Elle embraie aussitôt.
— Ces types sont incroyables. Ils ont protesté parce qu’il y avait Canal Plus à la télévision et qu’on voyait de temps en temps un nichon. On a enlevé Canal Plus. À la place, on leur a mis Al Jazeera et je ne sais quelle autre chaîne avec des barbus qui récitent le Coran à longueur de journée. Et puis quoi encore ?
— Là n’est pas la question et vous le savez.
— Si, là est la question. Imaginez qu’on vous arrête au Maroc et qu’on vous mette en prison. Après quelques jours, vous demandez d’avoir Télé Vatican dans votre cellule parce que vous êtes catholique. Vous croyez qu’ils vont accepter ? Et après ça, on s’étonne qu’ils deviennent djihadistes. Les meilleurs centres de formation se trouvent dans les prisons belges. On est le plus grand pays exportateur de terroristes. Un jour, on aura une vague d’attentats à Bruxelles, vous verrez.
Elle n’est pas la seule représentante de la magistrature à tenir ce genre de discours en aparté. Parfois en plus large comité.
Je fais un effort pour ne pas m’emporter.
— Nous nous écartons du sujet, madame la juge.
Elle croise les bras et recule sur sa chaise.
— Si vous le dites. Quelles sont les raisons invoquées ?
— Mon client se sent menacé.
— Menacé par qui ? Par des détenus ou par les gardiens ?
— Par des détenus.
— Vous avez les noms de ces détenus ?
— Il refuse de parler, il ne veut dénoncer personne.
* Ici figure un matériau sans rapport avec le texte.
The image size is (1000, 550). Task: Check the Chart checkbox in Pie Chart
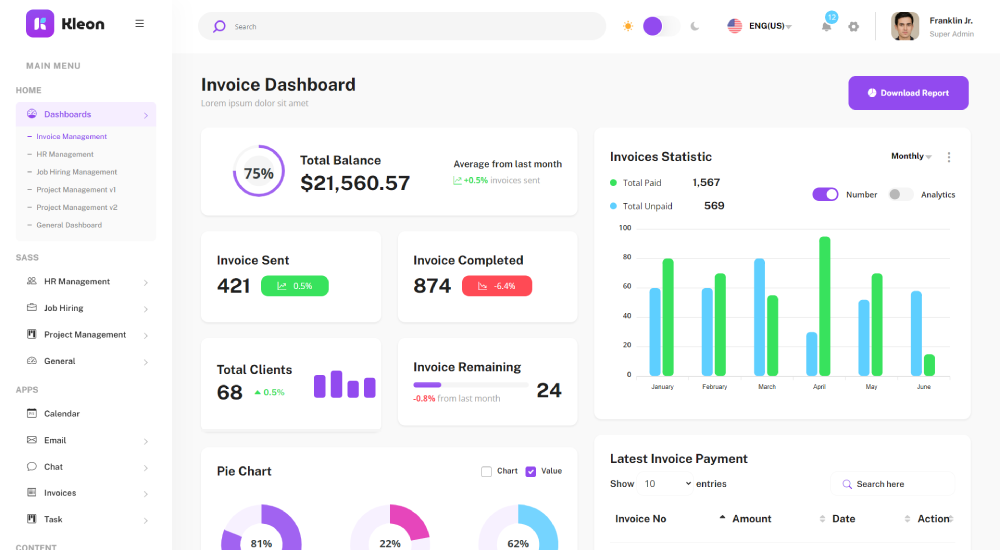coord(486,471)
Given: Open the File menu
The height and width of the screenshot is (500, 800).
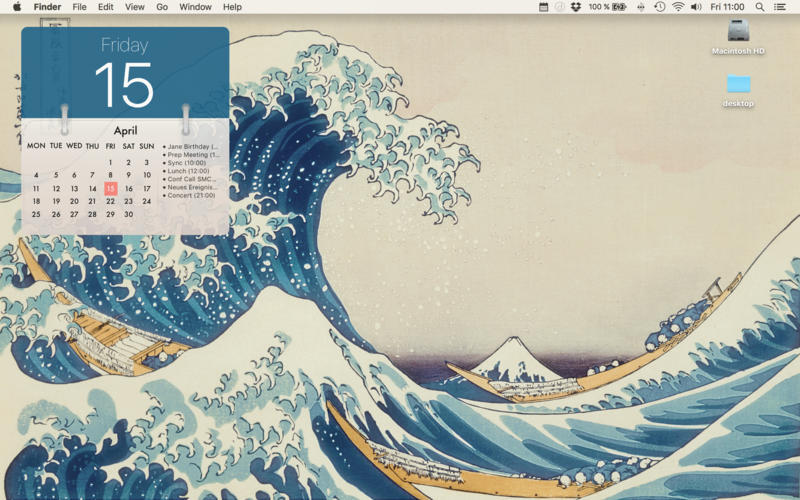Looking at the screenshot, I should point(79,7).
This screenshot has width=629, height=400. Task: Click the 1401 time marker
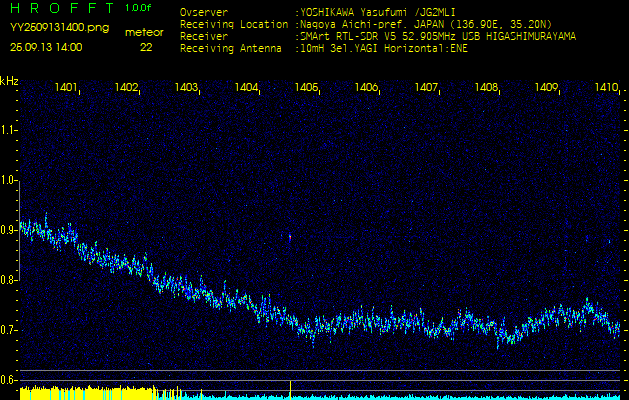[x=67, y=88]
Elle décroise les bras et lance les mains au ciel.
— S’il ne veut pas parler, je ne peux rien faire pour lui.
— Sa vie est en jeu.
L’argument ne semble pas la toucher.
— C’est possible.
Elle prend son téléphone pour me signifier que l’entretien est terminé.
— J’ai du travail, maître.
— Vous ne pouvez vraiment rien faire ?
Elle repose le combiné, l’air excédé.
— Je peux l’envoyer à l’annexe psychiatrique, chez les fous. C’est la seule chose que je peux faire pour lui.